▸ **Stated goal**
Reproduce the text of each of the records below verbatim, leaving out the pictures.

▸ **Records for the exercise**
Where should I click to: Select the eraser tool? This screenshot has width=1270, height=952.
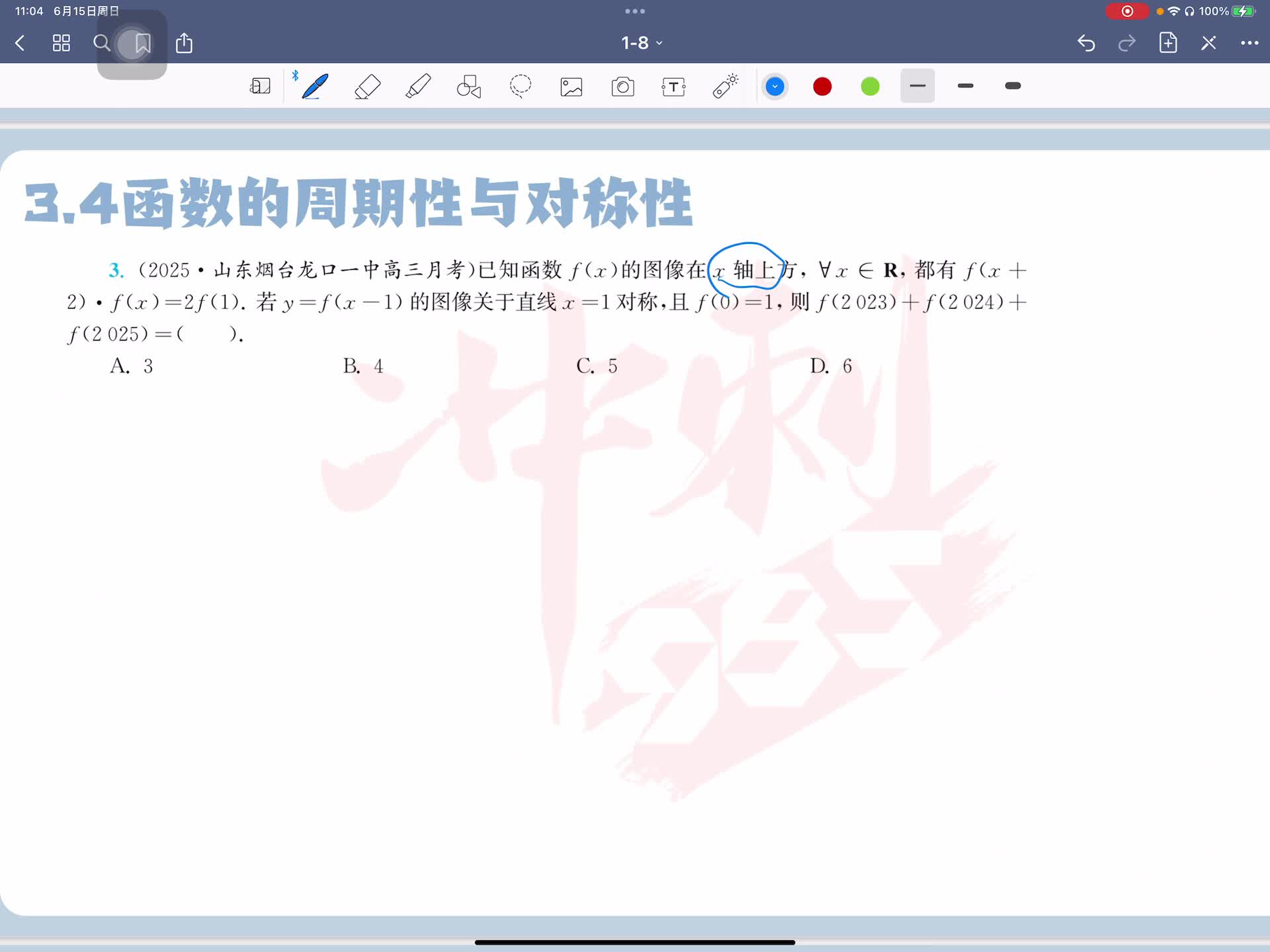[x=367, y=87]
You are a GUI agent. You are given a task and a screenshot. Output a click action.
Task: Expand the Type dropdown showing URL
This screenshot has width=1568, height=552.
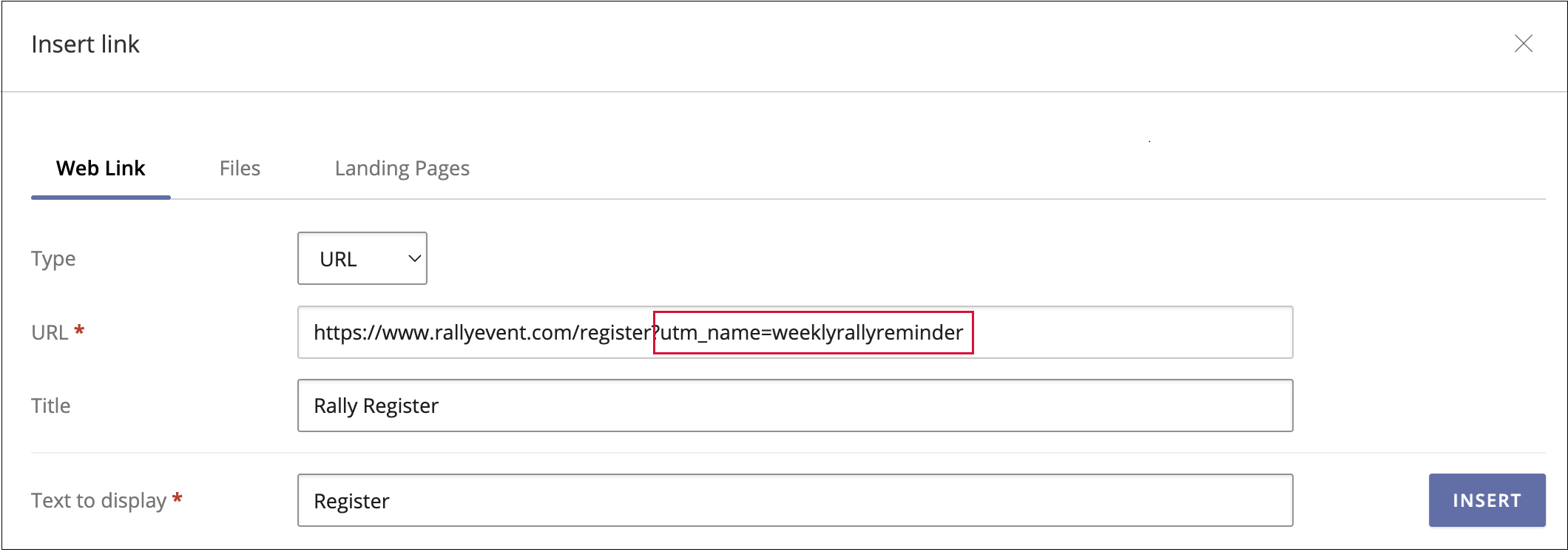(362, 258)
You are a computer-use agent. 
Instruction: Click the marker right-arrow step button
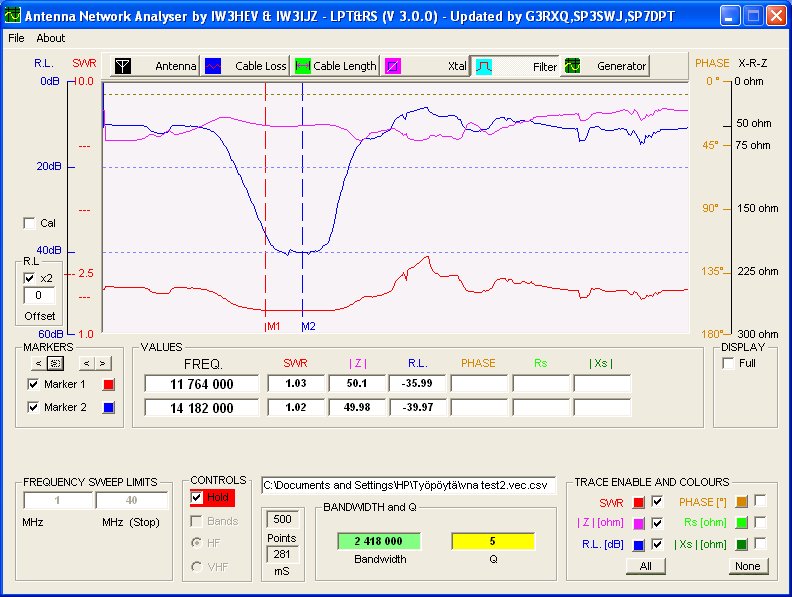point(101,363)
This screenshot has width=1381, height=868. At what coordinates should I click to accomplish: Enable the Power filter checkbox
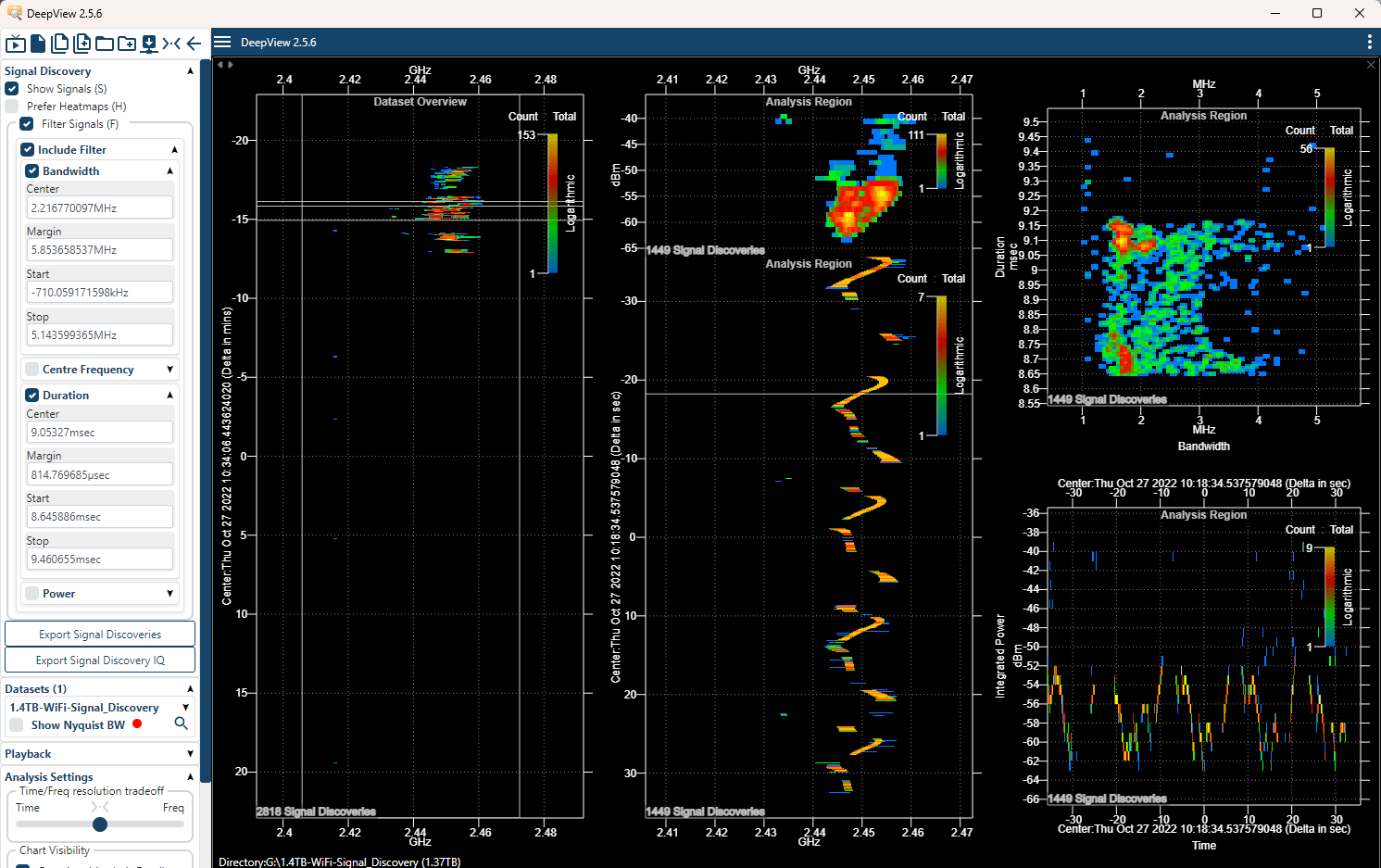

▸ **Final answer**
Where should I click to: Select the eraser tool? This screenshot has width=1270, height=952.
[x=367, y=87]
You are a GUI agent. You are given a task and a screenshot. Output a click action.
Task: Expand the Type dropdown showing URL
This screenshot has width=1568, height=552.
(362, 258)
You are a computer-use agent. 
Instruction: Click the marker right-arrow step button
point(101,363)
This screenshot has width=1381, height=868. At what coordinates should I click to accomplish: Enable the Power filter checkbox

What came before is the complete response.